▶ **WHAT IS NEEDED**
Once you have reviewed the listing below, restate it word for word.

▶ **ENTRIES PROVIDED**
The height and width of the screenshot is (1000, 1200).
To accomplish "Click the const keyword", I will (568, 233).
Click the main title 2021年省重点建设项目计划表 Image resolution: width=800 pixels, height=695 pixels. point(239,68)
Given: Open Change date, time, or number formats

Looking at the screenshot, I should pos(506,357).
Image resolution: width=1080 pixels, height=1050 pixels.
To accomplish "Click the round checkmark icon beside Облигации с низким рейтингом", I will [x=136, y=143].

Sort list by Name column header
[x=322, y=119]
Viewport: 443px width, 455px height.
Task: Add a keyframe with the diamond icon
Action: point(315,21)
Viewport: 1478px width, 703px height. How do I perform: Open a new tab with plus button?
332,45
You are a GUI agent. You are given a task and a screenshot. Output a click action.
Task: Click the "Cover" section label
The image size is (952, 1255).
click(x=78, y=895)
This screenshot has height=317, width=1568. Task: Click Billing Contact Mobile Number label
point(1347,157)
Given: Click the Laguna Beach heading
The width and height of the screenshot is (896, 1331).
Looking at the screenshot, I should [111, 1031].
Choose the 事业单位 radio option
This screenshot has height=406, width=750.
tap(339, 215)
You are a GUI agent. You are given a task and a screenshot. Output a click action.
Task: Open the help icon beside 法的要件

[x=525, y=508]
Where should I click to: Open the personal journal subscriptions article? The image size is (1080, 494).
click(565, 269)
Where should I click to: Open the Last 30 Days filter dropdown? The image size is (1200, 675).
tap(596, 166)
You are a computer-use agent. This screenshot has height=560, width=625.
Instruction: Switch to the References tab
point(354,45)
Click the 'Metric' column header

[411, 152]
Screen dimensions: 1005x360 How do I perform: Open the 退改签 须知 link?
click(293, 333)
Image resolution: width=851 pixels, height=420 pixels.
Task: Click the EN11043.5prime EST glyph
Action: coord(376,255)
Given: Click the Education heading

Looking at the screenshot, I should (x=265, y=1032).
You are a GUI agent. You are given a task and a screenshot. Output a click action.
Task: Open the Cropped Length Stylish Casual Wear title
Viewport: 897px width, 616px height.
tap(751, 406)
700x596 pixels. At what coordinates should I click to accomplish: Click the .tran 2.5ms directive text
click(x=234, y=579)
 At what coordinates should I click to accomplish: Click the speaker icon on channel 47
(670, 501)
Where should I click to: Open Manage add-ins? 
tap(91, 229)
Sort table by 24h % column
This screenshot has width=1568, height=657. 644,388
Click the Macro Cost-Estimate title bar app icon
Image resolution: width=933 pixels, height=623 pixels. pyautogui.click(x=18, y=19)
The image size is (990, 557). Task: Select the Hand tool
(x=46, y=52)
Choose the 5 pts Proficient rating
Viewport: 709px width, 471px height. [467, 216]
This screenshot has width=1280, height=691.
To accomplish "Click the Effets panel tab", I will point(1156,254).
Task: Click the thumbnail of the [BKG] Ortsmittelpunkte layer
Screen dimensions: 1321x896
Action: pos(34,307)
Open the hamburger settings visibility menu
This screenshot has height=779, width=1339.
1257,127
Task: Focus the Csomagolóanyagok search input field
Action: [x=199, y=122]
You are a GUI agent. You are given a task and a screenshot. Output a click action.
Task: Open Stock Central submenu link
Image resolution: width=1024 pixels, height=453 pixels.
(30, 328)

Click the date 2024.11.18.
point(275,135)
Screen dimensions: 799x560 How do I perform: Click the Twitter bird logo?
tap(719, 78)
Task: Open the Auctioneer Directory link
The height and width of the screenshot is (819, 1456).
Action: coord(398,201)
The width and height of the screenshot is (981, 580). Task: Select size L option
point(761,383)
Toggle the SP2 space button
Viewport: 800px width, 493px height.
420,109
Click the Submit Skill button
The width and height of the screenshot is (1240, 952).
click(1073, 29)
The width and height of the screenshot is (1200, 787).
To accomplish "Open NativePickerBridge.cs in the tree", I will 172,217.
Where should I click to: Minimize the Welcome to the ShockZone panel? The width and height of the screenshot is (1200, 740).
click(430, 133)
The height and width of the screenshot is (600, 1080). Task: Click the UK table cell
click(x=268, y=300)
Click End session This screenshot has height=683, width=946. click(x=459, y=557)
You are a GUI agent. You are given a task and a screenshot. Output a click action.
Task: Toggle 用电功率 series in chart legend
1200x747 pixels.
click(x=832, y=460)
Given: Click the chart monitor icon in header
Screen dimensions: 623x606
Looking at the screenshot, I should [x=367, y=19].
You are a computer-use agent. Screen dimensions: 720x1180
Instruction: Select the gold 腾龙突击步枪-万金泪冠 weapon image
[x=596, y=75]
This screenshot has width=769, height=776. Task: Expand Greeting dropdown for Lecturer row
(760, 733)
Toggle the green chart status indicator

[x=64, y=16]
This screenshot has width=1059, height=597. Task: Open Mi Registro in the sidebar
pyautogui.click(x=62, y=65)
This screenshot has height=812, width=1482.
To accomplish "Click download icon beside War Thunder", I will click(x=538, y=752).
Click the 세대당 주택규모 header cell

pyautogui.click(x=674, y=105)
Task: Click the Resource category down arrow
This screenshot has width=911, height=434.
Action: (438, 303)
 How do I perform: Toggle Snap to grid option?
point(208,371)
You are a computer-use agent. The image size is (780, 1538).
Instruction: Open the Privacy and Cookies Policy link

▶ **EXPECTED ANSWER**
The height and width of the screenshot is (1000, 1200).
To accomplish "Click the const keyword", I will (568, 233).
Click the main title 2021年省重点建设项目计划表 Image resolution: width=800 pixels, height=695 pixels. point(239,68)
Given: Open Change date, time, or number formats

Looking at the screenshot, I should pos(506,357).
Image resolution: width=1080 pixels, height=1050 pixels.
To accomplish "Click the round checkmark icon beside Облигации с низким рейтингом", I will [x=136, y=143].

Sort list by Name column header
[x=322, y=119]
Viewport: 443px width, 455px height.
Task: Add a keyframe with the diamond icon
Action: point(315,21)
Viewport: 1478px width, 703px height. How do I perform: Open a new tab with plus button?
332,45
You are a GUI agent. You are given a task and a screenshot. Output a click action.
Task: Click the "Cover" section label
The image size is (952, 1255).
click(x=78, y=895)
This screenshot has height=317, width=1568. Task: Click Billing Contact Mobile Number label
point(1347,157)
Given: Click the Laguna Beach heading
The width and height of the screenshot is (896, 1331).
Looking at the screenshot, I should [111, 1031].
Choose the 事业单位 radio option
This screenshot has height=406, width=750.
tap(339, 215)
You are a GUI agent. You are given a task and a screenshot. Output a click action.
Task: Open the help icon beside 法的要件

[x=525, y=508]
Where should I click to: Open the personal journal subscriptions article? The image size is (1080, 494).
click(565, 269)
Where should I click to: Open the Last 30 Days filter dropdown? The image size is (1200, 675).
tap(596, 166)
You are a computer-use agent. This screenshot has height=560, width=625.
Instruction: Switch to the References tab
point(354,45)
Click the 'Metric' column header

[411, 152]
Screen dimensions: 1005x360 How do I perform: Open the 退改签 须知 link?
click(293, 333)
Image resolution: width=851 pixels, height=420 pixels.
Task: Click the EN11043.5prime EST glyph
Action: coord(376,255)
Given: Click the Education heading

Looking at the screenshot, I should (x=265, y=1032).
You are a GUI agent. You are given a task and a screenshot. Output a click action.
Task: Open the Cropped Length Stylish Casual Wear title
Viewport: 897px width, 616px height.
tap(751, 406)
700x596 pixels. At what coordinates should I click to accomplish: Click the .tran 2.5ms directive text
click(x=234, y=579)
 At what coordinates should I click to accomplish: Click the speaker icon on channel 47
(670, 501)
Where should I click to: Open Manage add-ins? 
tap(91, 229)
Sort table by 24h % column
This screenshot has width=1568, height=657. 644,388
Click the Macro Cost-Estimate title bar app icon
Image resolution: width=933 pixels, height=623 pixels. pyautogui.click(x=18, y=19)
The image size is (990, 557). Task: Select the Hand tool
(x=46, y=52)
Choose the 5 pts Proficient rating
Viewport: 709px width, 471px height. [467, 216]
This screenshot has width=1280, height=691.
To accomplish "Click the Effets panel tab", I will point(1156,254).
Task: Click the thumbnail of the [BKG] Ortsmittelpunkte layer
Screen dimensions: 1321x896
Action: pos(34,307)
Open the hamburger settings visibility menu
This screenshot has height=779, width=1339.
1257,127
Task: Focus the Csomagolóanyagok search input field
Action: [x=199, y=122]
You are a GUI agent. You are given a task and a screenshot. Output a click action.
Task: Open Stock Central submenu link
Image resolution: width=1024 pixels, height=453 pixels.
(30, 328)

Click the date 2024.11.18.
point(275,135)
Screen dimensions: 799x560 How do I perform: Click the Twitter bird logo?
tap(719, 78)
Task: Open the Auctioneer Directory link
The height and width of the screenshot is (819, 1456).
Action: coord(398,201)
The width and height of the screenshot is (981, 580). Task: Select size L option
point(761,383)
Toggle the SP2 space button
Viewport: 800px width, 493px height.
420,109
Click the Submit Skill button
The width and height of the screenshot is (1240, 952).
click(1073, 29)
The width and height of the screenshot is (1200, 787).
To accomplish "Open NativePickerBridge.cs in the tree", I will 172,217.
Where should I click to: Minimize the Welcome to the ShockZone panel? The width and height of the screenshot is (1200, 740).
click(430, 133)
The height and width of the screenshot is (600, 1080). Task: Click the UK table cell
click(x=268, y=300)
Click End session This screenshot has height=683, width=946. click(x=459, y=557)
You are a GUI agent. You are given a task and a screenshot. Output a click action.
Task: Toggle 用电功率 series in chart legend
1200x747 pixels.
click(x=832, y=460)
Given: Click the chart monitor icon in header
Screen dimensions: 623x606
Looking at the screenshot, I should [x=367, y=19].
You are a computer-use agent. Screen dimensions: 720x1180
Instruction: Select the gold 腾龙突击步枪-万金泪冠 weapon image
[x=596, y=75]
This screenshot has width=769, height=776. Task: Expand Greeting dropdown for Lecturer row
(760, 733)
Toggle the green chart status indicator

[x=64, y=16]
This screenshot has width=1059, height=597. Task: Open Mi Registro in the sidebar
pyautogui.click(x=62, y=65)
This screenshot has height=812, width=1482.
To accomplish "Click download icon beside War Thunder", I will click(x=538, y=752).
Click the 세대당 주택규모 header cell

pyautogui.click(x=674, y=105)
Task: Click the Resource category down arrow
This screenshot has width=911, height=434.
Action: (438, 303)
 How do I perform: Toggle Snap to grid option?
point(208,371)
You are a computer-use agent. The image size is (780, 1538).
Instruction: Open the Privacy and Cookies Policy link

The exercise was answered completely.